Typically, unembryonated eggs are passed in the human stool and become embryonated in the external environment ; after ingestion by freshwater fish, larvae hatch, penetrate the intestine, and migrate to the tissues .  Ingestion of raw or undercooked fish results in infection of the human host .  The adults of Capillaria philippinensis (males: 2.3 to 3.2 mm; females: 2.5 to 4.3 mm) reside in the human small intestine, where they burrow in the mucosa .  The females deposit unembryonated eggs.  Some of these become embryonated in the intestine, and release larvae that can cause autoinfection.  This leads to hyperinfection (a massive number of adult worms) Capillaria philippinesis is currently considered a parasite of fish eating birds, which seem to be the natural definitive host .

Capillaria hepatica adult worms reside in the liver of various animals, especially rats.  The females produce eggs that are retained in the liver parenchyma.  When the infected animal is eaten by another animal, the eggs are released by digestion, excreted in the feces of the second animal, and become embryonated in the soil.  Alternately, the eggs can be released following the death and decomposition of the first animal, and mature in the soil.  Following ingestion by a subsequent host, these infective eggs release larvae in the intestine that migrate through the portal circulation to the liver, where they develop into adults.

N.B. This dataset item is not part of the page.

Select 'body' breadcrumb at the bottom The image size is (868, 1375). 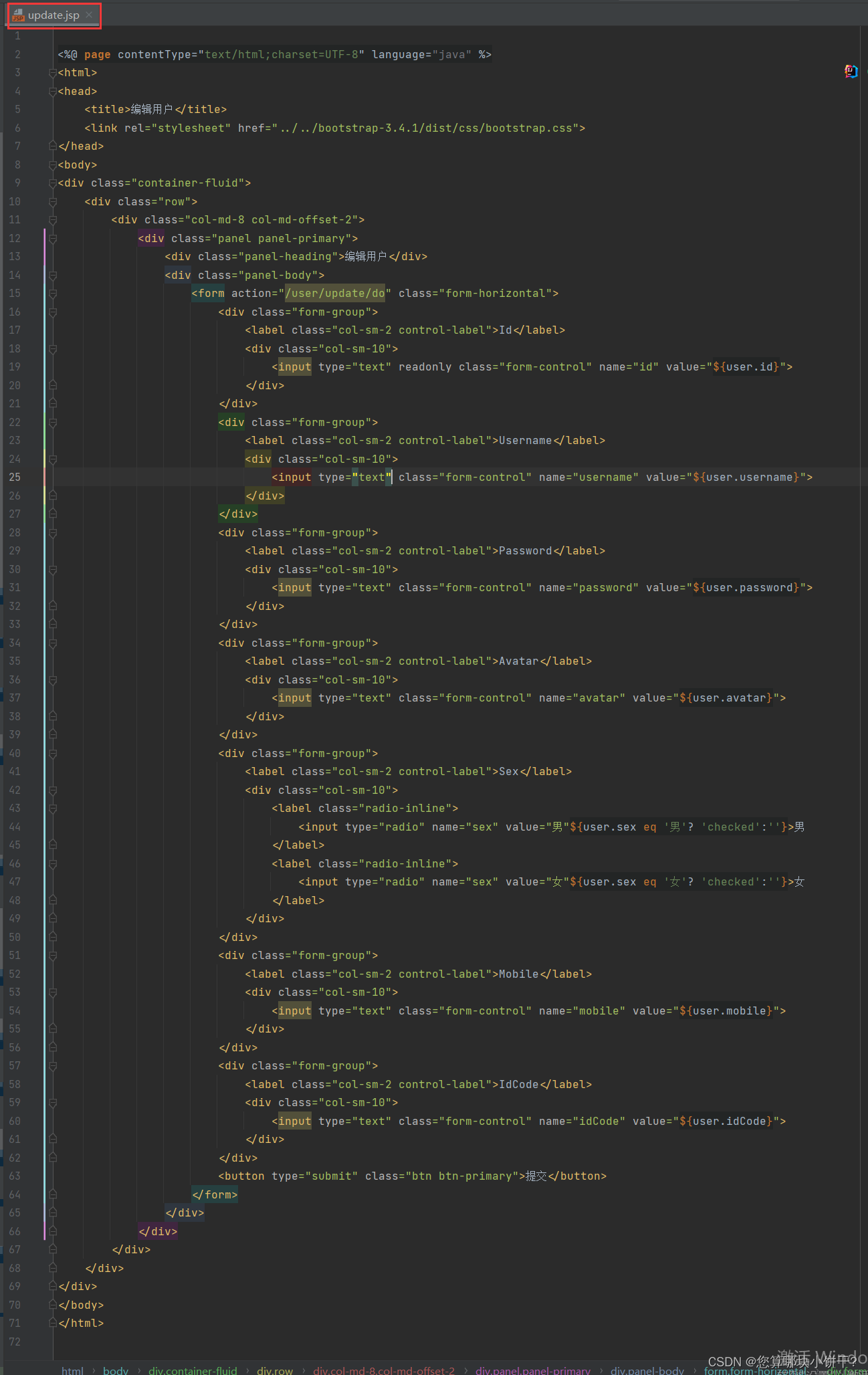tap(116, 1370)
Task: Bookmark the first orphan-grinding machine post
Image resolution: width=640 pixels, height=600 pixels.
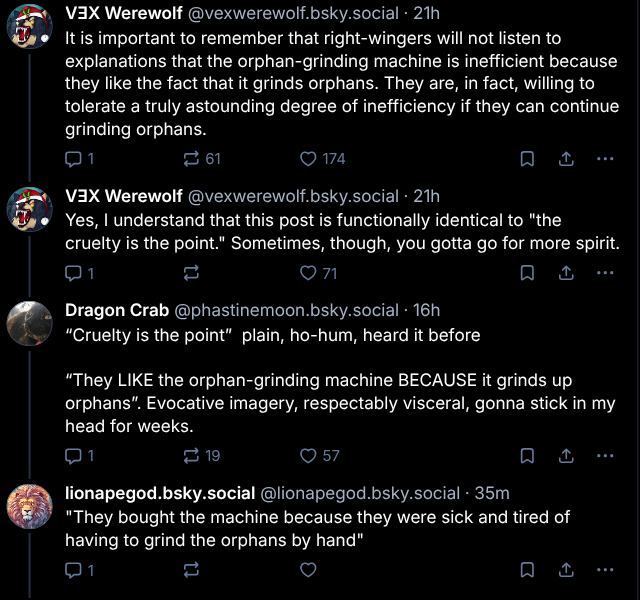Action: (527, 159)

Capillaria aerophila adult worms reside in the epithelium of the tracheo-bronchial tract of various animals.  Eggs are produced, coughed up, swallowed by the animal, and excreted in its feces.  The eggs become embryonated in the soil.  Ingestion of infective eggs completes the cycle.  Transport or paratenic hosts may also intervene in the cycle.

Geographic Distribution:     
Capillaria philippinensis is endemic in the Philippines and also occurs in Thailand.  Rare cases have been reported from other Asian countries, the Middle East, and Colombia.  Rare cases of human infections with C. hepatica and C. aerophila have been reported worldwide.

Clinical Features:        
Intestinal capillariasis (caused by C. philippinensis) manifests as abdominal pain and diarrhea, which, if untreated, may become severe because of autoinfection.  A protein-losing enteropathy can develop which may result in cachexia and death.  Hepatic capillariasis (C. hepatica) manifests as an acute or subacute hepatitis with eosinophilia, with possible dissemination to other organs.  It may be fatal.  Pulmonary capillariasis (C. aerophila) may present with fever, cough, asthma, and pneumonia, and also may be fatal.

Laboratory Diagnosis:         
The specific diagnosis of C. philippinensis is established by finding eggs, larvae and/or adult worms in the stool, or in intestinal biopsies.  Unembryonated eggs are the typical stage found in the feces.  In severe infections, embryonated eggs, larvae, and even adult worms can be found in the feces.
The specific diagnosis of C. hepatica infection is based on demonstrating the adult worms and/or eggs in liver tissue at biopsy or necropsy.  (Note: identification of C. hepatica eggs in the stool is a spurious finding, which does not result from infection of the human host, but from ingestion by that host of livers from infected animals.)      
The specific diagnosis of C. aerophila is based on demonstrating eggs in stool or in lung biopsy.

Diagnostic findings

  • Microscopy
  • Morphologic comparison with other intestinal parasites

Treatment:
The drug of choice is mebendazole*, and albendazole* is an alternative. 

* This drug is approved by the FDA, but considered investigational for this purpose.